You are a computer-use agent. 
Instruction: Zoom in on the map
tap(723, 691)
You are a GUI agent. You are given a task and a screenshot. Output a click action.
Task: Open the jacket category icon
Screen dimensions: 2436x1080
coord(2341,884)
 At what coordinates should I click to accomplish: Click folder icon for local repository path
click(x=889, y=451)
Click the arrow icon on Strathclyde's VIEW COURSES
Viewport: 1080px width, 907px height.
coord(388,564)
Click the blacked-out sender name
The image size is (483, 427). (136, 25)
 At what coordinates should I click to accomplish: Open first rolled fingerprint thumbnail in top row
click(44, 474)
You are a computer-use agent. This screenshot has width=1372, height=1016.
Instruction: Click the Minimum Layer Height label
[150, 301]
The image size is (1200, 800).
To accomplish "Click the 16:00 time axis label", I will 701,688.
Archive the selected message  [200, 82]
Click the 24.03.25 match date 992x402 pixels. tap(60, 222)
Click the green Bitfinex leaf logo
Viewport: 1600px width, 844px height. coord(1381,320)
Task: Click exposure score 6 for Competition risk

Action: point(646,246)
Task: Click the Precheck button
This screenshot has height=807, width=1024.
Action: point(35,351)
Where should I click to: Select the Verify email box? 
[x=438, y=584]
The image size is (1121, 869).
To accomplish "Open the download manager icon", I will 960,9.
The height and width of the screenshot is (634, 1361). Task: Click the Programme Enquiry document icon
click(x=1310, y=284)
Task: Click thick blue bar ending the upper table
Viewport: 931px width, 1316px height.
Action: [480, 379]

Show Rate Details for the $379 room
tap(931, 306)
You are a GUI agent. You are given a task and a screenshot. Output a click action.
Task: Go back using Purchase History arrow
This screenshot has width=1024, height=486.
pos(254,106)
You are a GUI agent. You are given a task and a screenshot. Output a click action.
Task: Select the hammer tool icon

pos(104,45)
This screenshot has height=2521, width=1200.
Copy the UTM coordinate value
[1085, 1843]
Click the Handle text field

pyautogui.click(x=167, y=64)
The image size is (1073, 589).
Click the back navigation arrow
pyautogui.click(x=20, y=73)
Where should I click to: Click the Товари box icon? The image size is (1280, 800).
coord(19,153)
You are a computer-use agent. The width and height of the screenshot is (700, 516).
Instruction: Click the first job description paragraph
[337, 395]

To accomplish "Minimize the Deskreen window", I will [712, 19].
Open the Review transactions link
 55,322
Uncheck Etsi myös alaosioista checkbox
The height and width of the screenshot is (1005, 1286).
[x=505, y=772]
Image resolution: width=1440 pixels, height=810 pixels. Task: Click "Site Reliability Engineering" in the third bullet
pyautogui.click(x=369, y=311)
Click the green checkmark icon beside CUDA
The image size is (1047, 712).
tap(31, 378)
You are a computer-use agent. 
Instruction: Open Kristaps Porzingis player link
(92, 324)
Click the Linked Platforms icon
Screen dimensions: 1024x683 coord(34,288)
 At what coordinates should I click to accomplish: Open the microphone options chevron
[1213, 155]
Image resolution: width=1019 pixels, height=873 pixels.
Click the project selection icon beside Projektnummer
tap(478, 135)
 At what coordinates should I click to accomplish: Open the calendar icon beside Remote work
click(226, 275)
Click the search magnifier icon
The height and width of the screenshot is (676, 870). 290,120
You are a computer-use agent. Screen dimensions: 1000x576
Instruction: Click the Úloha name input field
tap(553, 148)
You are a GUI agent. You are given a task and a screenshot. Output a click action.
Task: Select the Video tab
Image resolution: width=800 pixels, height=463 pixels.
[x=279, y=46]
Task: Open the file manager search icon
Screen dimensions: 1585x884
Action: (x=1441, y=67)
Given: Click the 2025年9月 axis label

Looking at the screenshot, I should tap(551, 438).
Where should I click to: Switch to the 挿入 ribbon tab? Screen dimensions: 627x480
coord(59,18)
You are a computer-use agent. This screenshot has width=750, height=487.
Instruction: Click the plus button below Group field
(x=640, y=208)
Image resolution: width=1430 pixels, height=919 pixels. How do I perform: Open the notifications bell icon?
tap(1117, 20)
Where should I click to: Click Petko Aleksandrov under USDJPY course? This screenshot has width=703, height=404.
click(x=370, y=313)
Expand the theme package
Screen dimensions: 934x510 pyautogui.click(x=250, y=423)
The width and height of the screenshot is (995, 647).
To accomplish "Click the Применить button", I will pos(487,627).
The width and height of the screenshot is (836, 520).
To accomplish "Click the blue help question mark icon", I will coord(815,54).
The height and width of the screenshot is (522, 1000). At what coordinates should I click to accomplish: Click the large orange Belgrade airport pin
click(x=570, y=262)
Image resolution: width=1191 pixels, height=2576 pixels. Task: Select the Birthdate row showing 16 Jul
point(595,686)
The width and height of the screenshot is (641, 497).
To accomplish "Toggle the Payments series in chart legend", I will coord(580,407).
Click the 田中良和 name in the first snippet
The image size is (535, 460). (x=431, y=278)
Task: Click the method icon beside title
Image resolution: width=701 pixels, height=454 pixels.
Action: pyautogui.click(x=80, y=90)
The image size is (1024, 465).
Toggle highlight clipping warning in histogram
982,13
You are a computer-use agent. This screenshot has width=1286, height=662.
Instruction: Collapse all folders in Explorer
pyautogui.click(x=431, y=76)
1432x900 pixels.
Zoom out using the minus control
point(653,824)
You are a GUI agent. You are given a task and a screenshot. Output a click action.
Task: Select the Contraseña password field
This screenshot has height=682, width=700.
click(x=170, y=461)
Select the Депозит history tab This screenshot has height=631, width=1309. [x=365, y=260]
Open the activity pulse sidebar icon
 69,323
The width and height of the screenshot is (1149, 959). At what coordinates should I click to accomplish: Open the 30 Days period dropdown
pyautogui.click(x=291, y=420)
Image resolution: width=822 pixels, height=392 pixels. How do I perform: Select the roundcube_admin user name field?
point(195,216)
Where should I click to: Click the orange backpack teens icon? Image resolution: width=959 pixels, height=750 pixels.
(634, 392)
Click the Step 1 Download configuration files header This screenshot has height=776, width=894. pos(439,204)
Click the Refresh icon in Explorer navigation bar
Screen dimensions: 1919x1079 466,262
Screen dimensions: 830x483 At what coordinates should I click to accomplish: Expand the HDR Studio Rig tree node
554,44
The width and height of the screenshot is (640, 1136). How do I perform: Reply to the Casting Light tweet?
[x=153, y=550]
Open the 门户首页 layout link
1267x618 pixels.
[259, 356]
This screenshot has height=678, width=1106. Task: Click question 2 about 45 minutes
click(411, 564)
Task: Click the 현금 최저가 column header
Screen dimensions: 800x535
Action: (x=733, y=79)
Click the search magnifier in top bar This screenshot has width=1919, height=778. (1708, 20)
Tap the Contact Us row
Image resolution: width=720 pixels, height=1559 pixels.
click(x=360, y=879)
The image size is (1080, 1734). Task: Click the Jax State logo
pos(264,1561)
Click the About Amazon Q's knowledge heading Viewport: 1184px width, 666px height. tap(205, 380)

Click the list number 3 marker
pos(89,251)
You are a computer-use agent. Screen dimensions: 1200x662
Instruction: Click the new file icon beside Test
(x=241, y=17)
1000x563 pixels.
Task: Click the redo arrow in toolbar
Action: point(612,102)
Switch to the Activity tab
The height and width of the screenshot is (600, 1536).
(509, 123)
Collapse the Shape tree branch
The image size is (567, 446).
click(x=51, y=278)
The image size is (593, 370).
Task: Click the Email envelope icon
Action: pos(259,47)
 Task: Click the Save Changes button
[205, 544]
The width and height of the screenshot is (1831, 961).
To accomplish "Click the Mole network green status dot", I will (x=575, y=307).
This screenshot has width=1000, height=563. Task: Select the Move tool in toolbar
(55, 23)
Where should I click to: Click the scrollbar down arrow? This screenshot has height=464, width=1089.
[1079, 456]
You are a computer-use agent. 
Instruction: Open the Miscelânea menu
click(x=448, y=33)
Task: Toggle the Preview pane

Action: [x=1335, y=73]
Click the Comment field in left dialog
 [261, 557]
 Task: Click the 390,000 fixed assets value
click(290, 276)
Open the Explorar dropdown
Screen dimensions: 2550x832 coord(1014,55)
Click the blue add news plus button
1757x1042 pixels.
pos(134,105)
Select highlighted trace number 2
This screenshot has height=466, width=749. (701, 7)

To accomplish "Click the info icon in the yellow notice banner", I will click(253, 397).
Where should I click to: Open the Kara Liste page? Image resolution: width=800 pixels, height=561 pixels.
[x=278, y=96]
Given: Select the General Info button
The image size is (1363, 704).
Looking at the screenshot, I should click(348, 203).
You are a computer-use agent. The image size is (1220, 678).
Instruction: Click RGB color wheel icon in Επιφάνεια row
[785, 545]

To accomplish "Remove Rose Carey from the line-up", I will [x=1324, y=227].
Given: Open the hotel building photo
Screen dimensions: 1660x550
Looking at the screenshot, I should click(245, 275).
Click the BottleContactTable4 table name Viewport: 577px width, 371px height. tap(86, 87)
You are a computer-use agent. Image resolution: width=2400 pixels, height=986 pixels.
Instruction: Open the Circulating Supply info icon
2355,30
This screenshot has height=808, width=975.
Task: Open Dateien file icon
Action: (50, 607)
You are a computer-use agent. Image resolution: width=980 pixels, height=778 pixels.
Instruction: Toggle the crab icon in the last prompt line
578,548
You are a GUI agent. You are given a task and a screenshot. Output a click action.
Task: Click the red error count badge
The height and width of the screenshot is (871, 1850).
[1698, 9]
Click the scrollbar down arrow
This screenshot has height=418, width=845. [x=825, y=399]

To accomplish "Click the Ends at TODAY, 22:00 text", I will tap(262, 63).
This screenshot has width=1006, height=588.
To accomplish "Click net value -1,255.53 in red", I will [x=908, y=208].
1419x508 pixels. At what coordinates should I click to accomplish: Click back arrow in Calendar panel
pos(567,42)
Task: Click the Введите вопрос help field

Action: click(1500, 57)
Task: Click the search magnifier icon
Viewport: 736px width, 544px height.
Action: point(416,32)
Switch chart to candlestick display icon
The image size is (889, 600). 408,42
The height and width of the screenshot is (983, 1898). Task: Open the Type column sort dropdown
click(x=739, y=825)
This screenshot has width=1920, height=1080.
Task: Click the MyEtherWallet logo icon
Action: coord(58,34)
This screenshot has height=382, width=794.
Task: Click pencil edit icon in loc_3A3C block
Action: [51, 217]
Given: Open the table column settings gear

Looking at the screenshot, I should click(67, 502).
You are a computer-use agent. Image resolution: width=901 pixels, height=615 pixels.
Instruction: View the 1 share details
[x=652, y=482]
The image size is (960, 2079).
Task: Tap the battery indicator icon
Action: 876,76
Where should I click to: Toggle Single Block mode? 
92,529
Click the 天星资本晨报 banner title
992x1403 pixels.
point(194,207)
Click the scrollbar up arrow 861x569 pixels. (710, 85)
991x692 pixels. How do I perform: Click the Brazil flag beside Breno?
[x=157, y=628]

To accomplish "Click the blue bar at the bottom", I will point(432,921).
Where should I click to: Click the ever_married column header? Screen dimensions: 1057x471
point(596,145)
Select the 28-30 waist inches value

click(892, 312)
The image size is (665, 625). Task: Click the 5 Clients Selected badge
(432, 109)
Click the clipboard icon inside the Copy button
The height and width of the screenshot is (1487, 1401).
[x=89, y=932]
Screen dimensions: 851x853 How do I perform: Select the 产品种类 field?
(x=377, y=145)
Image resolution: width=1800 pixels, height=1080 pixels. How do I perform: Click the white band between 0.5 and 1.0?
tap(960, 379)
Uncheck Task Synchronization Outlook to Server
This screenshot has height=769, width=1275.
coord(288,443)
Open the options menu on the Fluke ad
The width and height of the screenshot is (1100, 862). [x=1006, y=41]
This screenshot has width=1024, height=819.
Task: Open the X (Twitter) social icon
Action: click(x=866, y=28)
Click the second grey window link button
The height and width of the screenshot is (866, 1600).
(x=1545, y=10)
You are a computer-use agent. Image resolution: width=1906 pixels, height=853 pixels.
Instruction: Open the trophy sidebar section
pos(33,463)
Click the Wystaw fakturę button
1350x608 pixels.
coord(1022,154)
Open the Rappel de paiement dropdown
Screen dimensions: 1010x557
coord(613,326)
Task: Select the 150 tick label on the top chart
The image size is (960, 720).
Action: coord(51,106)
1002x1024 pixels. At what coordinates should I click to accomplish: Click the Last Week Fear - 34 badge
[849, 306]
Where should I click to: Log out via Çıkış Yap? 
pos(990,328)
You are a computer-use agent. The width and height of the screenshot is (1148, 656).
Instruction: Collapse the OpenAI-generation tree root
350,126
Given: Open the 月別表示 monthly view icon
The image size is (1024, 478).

# # # # # # #

** What needs to be done **
Sift through the material above and copy the lines that contain the word "Uncheck".

** Output below **
Uncheck Etsi myös alaosioista checkbox
Uncheck Task Synchronization Outlook to Server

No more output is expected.